How much do you respect your neighbour? Do you know your neighbours'… name?

If we knew and respected each other in modern American communities, there would be little need for this kind of surveillance. When someone was doing something… odd… the community would snoop. They would figure out what was happening. And if it was something scary, authorities would be called.

But we don't know or respect each other. So we're not in one another's confidence anymore; the people at risk in my neighbourhood, should I decide to go batshit crazy and do something ludicrous, have no idea what kind of person I am. We wave and say hi and smile. They don't know my political views. They don't know my values. They barely even understand what my religion IS, let alone what that means. Because they don't care. We don't work in the same places, or even the same industries, or the same cities. Most of us commute thirty minutes or more each way.

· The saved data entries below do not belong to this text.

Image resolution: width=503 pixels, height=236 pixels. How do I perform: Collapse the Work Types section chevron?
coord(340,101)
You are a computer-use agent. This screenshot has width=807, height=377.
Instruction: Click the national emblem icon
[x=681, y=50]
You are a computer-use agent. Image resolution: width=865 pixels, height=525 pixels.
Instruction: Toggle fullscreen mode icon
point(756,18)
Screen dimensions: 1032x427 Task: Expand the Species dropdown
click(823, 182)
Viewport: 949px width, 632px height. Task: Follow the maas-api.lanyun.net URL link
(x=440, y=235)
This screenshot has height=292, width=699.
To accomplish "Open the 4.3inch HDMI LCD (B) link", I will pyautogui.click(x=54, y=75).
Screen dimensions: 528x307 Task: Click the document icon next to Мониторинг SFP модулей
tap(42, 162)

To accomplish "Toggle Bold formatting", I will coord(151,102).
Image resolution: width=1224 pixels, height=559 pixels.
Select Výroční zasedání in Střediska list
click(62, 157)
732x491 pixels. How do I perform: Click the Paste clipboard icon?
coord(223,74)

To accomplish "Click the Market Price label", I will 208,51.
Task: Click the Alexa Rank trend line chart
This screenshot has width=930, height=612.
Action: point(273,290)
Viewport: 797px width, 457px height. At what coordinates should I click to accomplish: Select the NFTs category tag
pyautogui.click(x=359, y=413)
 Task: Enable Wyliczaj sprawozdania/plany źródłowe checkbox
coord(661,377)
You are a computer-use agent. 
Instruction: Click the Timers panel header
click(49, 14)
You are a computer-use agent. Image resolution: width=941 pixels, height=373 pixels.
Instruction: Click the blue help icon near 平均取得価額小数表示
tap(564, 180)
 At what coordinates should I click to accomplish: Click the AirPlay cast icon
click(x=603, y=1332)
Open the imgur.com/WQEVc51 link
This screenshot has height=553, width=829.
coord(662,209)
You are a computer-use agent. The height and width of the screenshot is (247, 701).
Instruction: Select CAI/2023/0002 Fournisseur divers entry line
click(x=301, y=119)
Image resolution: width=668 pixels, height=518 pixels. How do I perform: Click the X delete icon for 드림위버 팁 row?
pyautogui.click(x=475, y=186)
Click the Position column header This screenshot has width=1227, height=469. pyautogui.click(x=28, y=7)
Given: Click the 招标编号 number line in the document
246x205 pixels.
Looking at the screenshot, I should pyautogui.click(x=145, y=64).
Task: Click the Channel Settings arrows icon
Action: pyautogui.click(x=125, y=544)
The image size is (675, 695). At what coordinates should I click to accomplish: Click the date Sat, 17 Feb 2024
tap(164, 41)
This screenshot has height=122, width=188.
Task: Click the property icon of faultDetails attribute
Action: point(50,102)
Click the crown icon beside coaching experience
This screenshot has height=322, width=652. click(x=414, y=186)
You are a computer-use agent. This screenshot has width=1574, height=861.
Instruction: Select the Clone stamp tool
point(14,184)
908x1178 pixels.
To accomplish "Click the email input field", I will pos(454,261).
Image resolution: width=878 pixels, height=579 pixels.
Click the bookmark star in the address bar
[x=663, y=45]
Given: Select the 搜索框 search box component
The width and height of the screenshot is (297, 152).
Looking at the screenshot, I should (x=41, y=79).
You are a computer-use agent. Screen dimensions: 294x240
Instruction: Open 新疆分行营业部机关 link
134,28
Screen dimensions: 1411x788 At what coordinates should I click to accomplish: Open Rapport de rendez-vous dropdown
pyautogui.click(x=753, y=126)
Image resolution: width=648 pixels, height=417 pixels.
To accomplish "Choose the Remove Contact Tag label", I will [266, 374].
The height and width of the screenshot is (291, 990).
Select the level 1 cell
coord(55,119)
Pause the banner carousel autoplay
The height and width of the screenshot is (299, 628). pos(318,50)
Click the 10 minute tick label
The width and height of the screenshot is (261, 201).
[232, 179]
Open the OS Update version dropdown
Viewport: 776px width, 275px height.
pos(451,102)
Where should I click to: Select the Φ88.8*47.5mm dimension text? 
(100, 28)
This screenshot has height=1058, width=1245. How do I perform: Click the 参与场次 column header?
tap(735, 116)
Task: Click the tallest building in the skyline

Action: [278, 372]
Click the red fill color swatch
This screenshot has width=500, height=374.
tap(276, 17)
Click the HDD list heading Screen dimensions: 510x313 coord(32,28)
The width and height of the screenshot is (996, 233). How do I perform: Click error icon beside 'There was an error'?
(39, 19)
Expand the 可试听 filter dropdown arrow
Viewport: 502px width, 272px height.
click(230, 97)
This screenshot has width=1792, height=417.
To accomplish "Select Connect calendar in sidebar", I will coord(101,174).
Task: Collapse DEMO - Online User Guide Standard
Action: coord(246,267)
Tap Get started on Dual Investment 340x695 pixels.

Then we get to work, where we don't know or respect each other because we don't live in the same places or do the same things, and most of the important things we might want to know about each other are off-limits to discuss at work. Equality and non-discrimination and political correctness and all that, you know.

Who will tell us if one of these people is losing it? Who will even notice?

I don't expect security from government surveillance. I just expect a deterrent factor. I expect people to be a little more paranoid and a little more careful about what they do. I think that's a Good Thing.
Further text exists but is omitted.